── Texto do documento

União em defesa dos direitos do povo brasileiro e da democracia no Brasil
FRENTE Uma ampla frente democrática para enfrentar a ameaça fascista e defender a democracia no Brasil foi proposta pelo PCdoB face à eleição de Bolsonaro, candidato de extrema-direita como presidente da República.
Construir uma ampla unidade popular, democrática e patriótica
O Partido Comunista do Brasil (PCdoB) considera que a eleição de Jair Bolsonaro «instaura um novo período político no país, marcado por ameaças à democracia, ao património nacional, à soberania da nação e aos direitos do povo». E avisa que «foi eleito um presidente da República declaradamente determinado a instaurar um governo de conteúdo ditatorial para implementar, a ferro e fogo, um programa ultraliberal e neocolonial».
Num documento intitulado «Por uma ampla união em defesa da democracia, do Brasil e dos direitos do povo», divulgado na noite de 28 de Outubro, a presidente do PCdoB, Luciana Santos, lembra que a candidatura de Fernando Haddad e Manuela d’Ávila obteve cerca de 47 milhões de votos e lançou «as bases de uma oposição vigorosa que começa agora».
A dirigente comunista constata que houve uma viragem «em direção a um retrocesso, à desconstrução e mesmo à destruição de históricas realizações e conquistas sobre as quais, a despeito de graves problemas que persistem, se ergueram e floresceram o Brasil e o povo brasileiro». Isso ficou bem explícito na fase final da campanha para a segunda volta, quando instituições da República, com o Supremo Tribunal Federal e o Tribunal Superior Eleitoral, foram ameaçadas. De igual modo, foram atacadas garantias básicas da Constituição, como a liberdade de imprensa, de manifestação e de organização partidária. «A autonomia das universidades foi pisoteada. O presidente eleito, durante a campanha, foi um pregoeiro da violência, da intolerância e do ódio entre os brasileiros e jurou encarcerar ou banir do país os cidadãos e as cidadãs “vermelhos” que dele divergirem e criminalizar movimentos e entidades do povo».

────
── Dados apresentados

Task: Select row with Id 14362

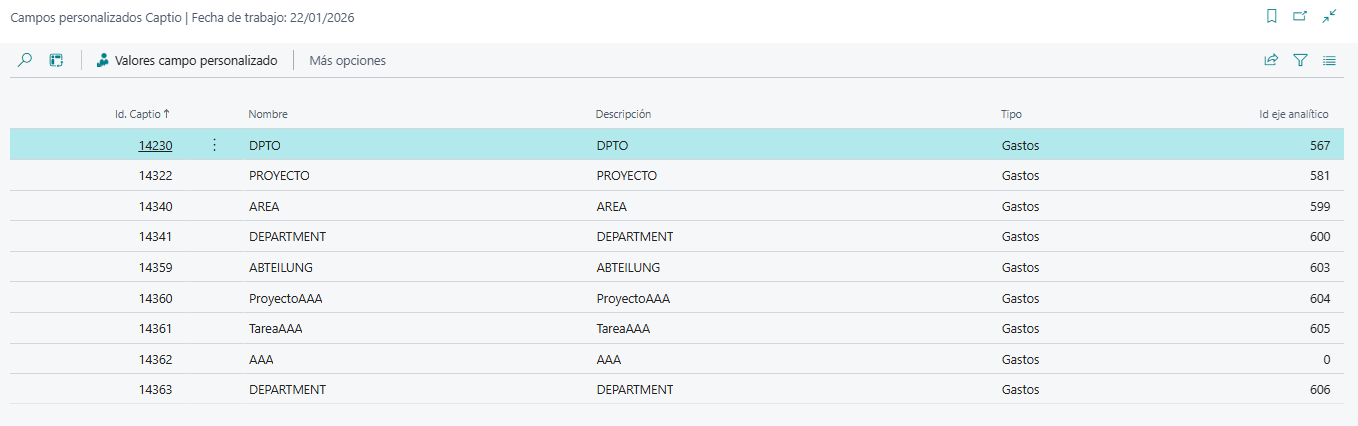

────

• **A tarefa**:
Indique todas as pessoas referidas pelo nome no texto sobre a frente democrática proposta pelo PCdoB.

• **Resultado**:
Jair Bolsonaro, Luciana Santos, Fernando Haddad e Manuela d’Ávila.